About        Projects        Publications        PersonalGenomes@Home        Public Data        FAQ        Updates (12/23)


A volunteer run, distributed computing project of human genome analogous to SETI@Home


Contents

Purpose

The Personal Genome Project (PGP) will publicly sequence the DNA of 100.000 volunteers and make the results freely available. The analysis of the raw data entails a huge computational effort and will require much computational power. The PGP is an open source project. In this spirit we would like the data analysis to become an open source community effort through distributed computing with 'PersonalGenomes@Home'. The part of the data analysis that will be initially distributed to the community is the analysis of raw Illumina images to produce reads and alignment against a reference. We are currently setting up the open source software packages Swift and BOINC as well as Tranche and Free Factories.

Collaborators

Running Swift

Swift is designed to process a single tile of Illumina data at a time. It can be run in two modes:1) base-caller only (processes intensity files produced by the Solexa pipeline) and 2) image analysis. The output files are purity-filtered and non purity-filtered reads in fastq format, a run report, an intensity file and files listing all processed images.


Processing PGP Data

AL - After verifying the functionality of the code with example data (available through Swift), we have run Swift on tile 87 of one PGP2 data set. Images are 7.1MB in size and the processing resources required exceed the abilities of AL's personal computer (1.5MB RAM). Swift is designed to process one full tile of Illumina data at a time. Attempts to process less than 36 cycles remain unsuccessful. Keeping in mind that the goal is to perform the data analysis on a 'regular' computer, we did not move to larger memory capacities. Instead, the large images were cropped into three horizontal thirds of 2.4MB each using ImageJ, an open source image processing tool. Images overlapped by 10 pixels to avoid errors caused by edge effects. The one tile was then individually processed in three sub-tiles using Swift in approximately 20 minutes.

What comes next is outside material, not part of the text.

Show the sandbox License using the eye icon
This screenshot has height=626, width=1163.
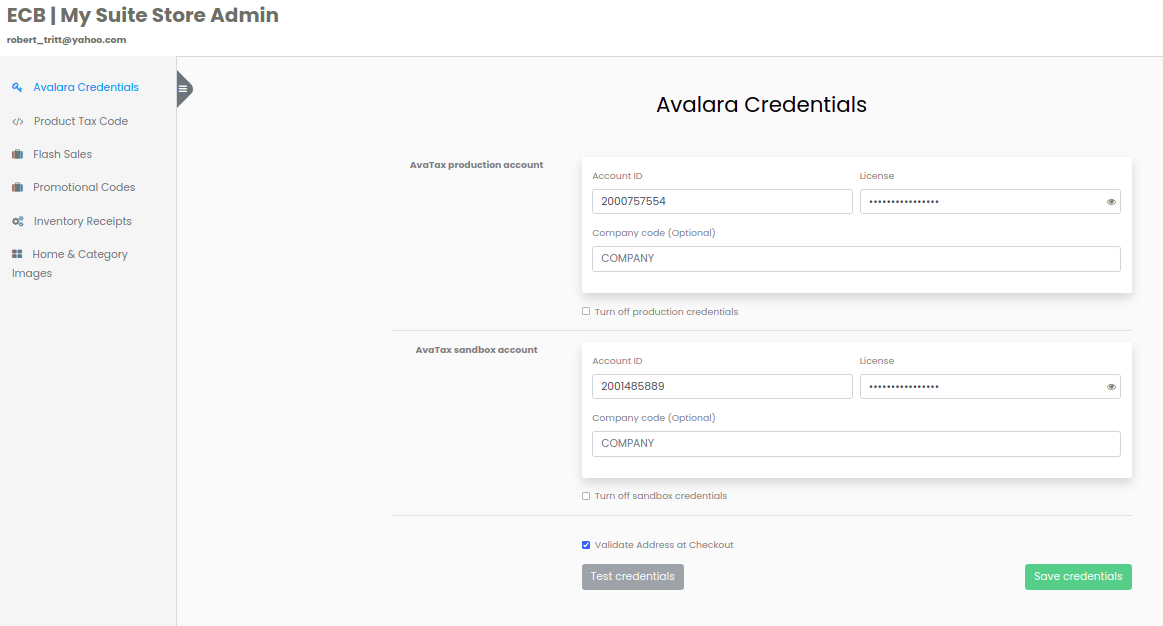(1110, 386)
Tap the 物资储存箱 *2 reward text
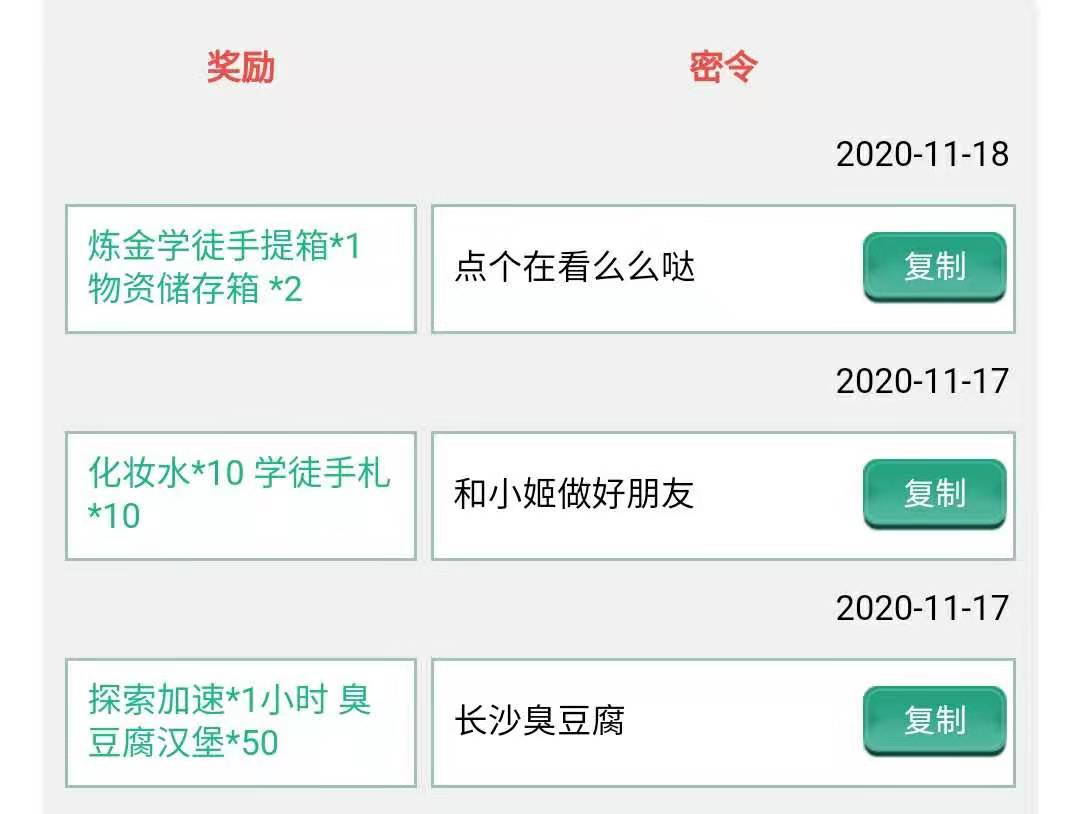The width and height of the screenshot is (1080, 814). tap(195, 290)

Finding the MFN2_R364W Variant and Control

To prove that Swift produces correct results, the stack 87 data were searched for the MFN2_R364W variant and stack 27 for the control. The last numbers are the x and y coordinates on the images. Differences in aligning techniques between the Illumina pipeline and Swift result in minor discrepancies in coordinate assignment.

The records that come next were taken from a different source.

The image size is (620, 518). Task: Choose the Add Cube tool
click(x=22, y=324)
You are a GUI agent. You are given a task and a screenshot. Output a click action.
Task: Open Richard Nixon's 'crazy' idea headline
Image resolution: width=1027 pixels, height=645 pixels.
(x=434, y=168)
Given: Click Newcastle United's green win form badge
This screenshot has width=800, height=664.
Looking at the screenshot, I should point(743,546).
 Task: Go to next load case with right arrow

Previous analysis had shown a T in the 11th cycle:
HWI-EAS0184_1:2:87:783:1097
GCACACGGTCTGGGCCAaGCAGATTGCAGAGGCGGg

The Swift analysis confirms this result:
@mid:784:1097
GCACACGGTCTGGGCCAAGCAGATTGCAGAGGCGGG

Analogous, the control sequence was extracted from stack 27.

Previous analysis had shown a C in the 13th cycle:
HWI-EAS0184_1:2:27:936:1555
CAGCACACGGTCCGGGCCAAGCAGATTGCAGAGGCG

The Swift analysis confirms this result:
@control_bot:935:1555
CAGCACACGGTCCGGGCCAAGCAGATTGCAGAGGCG


The results are illustrated in Figures 1 and 2. Images from the three cycles C, G, and T were loaded into the three color channels red, green, and blue of SAOImage ds9 to create a combined three-color image. The images show 50x100 pixels centered on the location of the variant and control sequence as determined by Swift. Fig. 1 shows cycles 9 through 13 of stack 87 for the variant MFN_R364W. Colors are red: C, green: G, blue: T. The expected sequence is TCTGG (blue, red, blue, green, green). The location of the variant is circled. Fig. 2 shows cycles 11 through 15 of stack 27 for the control sequence for the variant MFN_R364W. Colors are red: C, green: G, blue: T. The expected sequence is TCCGG (blue, red, red, green, green). The location of the variant is circled.

Fig.1 Cycles 9 through 13 of stack 87 for the variant MFN_R364W. Colors are red: C, green: G, blue: T. The expected sequence is TCTGG (blue, red, blue, green, green).  The location of the variant is circled.
Fig.1 Cycles 9 through 13 of stack 87 for the variant MFN_R364W. Colors are red: C, green: G, blue: T. The expected sequence is TCTGG (blue, red, blue, green, green). The location of the variant is circled.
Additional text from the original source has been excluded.